Tyre, in her self-centred, mercantile interests, had profaned the sanctuaries
and was herself to be reduced to ashes.
e) ‘I will bring forth a fire from the midst of thee, it shall devour
thee, and I will bring thee to ashes upon the earth in the sight of all
them that behold thee’ (v. 18). Tyre could not with impunity violate her
privileged relationship with Israel. When Nadab and Abihu treated the
sacred as secular, ‘there went out fire from the LORD, and devoured them,
and they died before the LORD’ (Lev. 10: 2). Similarly, Tyre had failed
to make a difference between the holy and unholy. It was, therefore, to
be reduced to ashes - devoured like Sodom and Gomorrah (Gen. 19: 24-25).”
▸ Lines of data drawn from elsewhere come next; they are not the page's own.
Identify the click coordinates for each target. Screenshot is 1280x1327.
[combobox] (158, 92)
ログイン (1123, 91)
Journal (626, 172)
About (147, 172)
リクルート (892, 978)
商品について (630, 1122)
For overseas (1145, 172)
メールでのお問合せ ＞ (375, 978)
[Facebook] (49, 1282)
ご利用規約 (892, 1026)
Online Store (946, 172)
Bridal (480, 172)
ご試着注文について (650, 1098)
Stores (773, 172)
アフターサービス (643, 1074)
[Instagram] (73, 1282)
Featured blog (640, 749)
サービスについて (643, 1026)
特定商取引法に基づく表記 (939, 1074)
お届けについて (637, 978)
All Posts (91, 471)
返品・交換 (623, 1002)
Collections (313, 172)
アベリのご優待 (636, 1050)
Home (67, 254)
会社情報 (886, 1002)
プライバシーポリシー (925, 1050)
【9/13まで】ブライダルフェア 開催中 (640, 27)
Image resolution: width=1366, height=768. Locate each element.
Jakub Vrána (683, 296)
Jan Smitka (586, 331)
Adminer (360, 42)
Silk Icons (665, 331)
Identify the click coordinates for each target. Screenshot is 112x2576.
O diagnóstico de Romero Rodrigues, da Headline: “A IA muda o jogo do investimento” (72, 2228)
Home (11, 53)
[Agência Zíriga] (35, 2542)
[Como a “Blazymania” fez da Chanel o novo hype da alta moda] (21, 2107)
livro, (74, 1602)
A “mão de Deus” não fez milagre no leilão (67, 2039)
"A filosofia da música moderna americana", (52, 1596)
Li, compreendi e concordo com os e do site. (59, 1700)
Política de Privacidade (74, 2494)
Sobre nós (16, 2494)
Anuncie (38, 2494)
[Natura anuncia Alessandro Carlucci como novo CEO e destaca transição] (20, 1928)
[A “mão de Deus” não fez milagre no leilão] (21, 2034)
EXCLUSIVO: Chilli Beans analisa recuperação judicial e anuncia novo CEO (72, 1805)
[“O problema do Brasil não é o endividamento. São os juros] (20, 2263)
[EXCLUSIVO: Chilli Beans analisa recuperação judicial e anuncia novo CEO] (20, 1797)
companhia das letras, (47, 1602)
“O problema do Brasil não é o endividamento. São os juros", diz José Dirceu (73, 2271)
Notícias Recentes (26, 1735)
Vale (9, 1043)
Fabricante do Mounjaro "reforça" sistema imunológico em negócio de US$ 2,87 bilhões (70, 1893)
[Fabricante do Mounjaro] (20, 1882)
(From Ron Abel, Wrested Scriptures, p. 171-173, Section 8).
3. The question still has to be answered as to why there are so many
allusions to the events in Eden in this chapter. It appears that the prophecy
of the fall of Tyre is being consciously framed to mirror the fall of
man, e.g. v. 2: “thou art a man”; “man” is Adam in Hebrew, as
if God is saying to the prince of Tyre, “You are like Adam in this parable”.
Verse 17 tells how he will be brought to the ground - as Adam had to return
to the dust.
4. Another approach is suggested by recent archaeological discoveries
in Tyre. A large cherub-sphinx with a king’s head and animal’s body set
on a base of sculptured mountains was discovered, evidently a deification
of a king of Tyre. With Hiram’s knowledge of the true God, it is evident
that he was putting himself in the position of God, seated between the
cherubim on Mount Zion, in the same way as the king of Assyria effectively
aspired to the same thing - Phoenician inscriptions have been uncovered
calling the king of Tyre “Lord of the Heavens”. Even more amazingly, the
jewels described in v. 13 were all found embedded in this sphinx-cherubim.
The three jewels of the breastplate missing from the list in v. 13 were
also missing from the sphinx. Inscriptions also describe Tyre as the “garden
of God”, and reliefs of cherubim guarding Tyre as they did Eden have been
found. Thus the king of Tyre had set up a blasphemous system of worship
copying that of the temple and of Eden, with himself as God in the midst
“Thou sealest up the sum” (v. 12). The Hebrew for “sum” can also mean
“pattern, imitation” - as if God is saying that He is aware that this
replica of His system of worship has been pushed by the king of Tyre as
far as it can go - “thou sealest up the sum” (imitation of God). No wonder
a prophecy like Ezekiel 28 was necessary to expose his sin!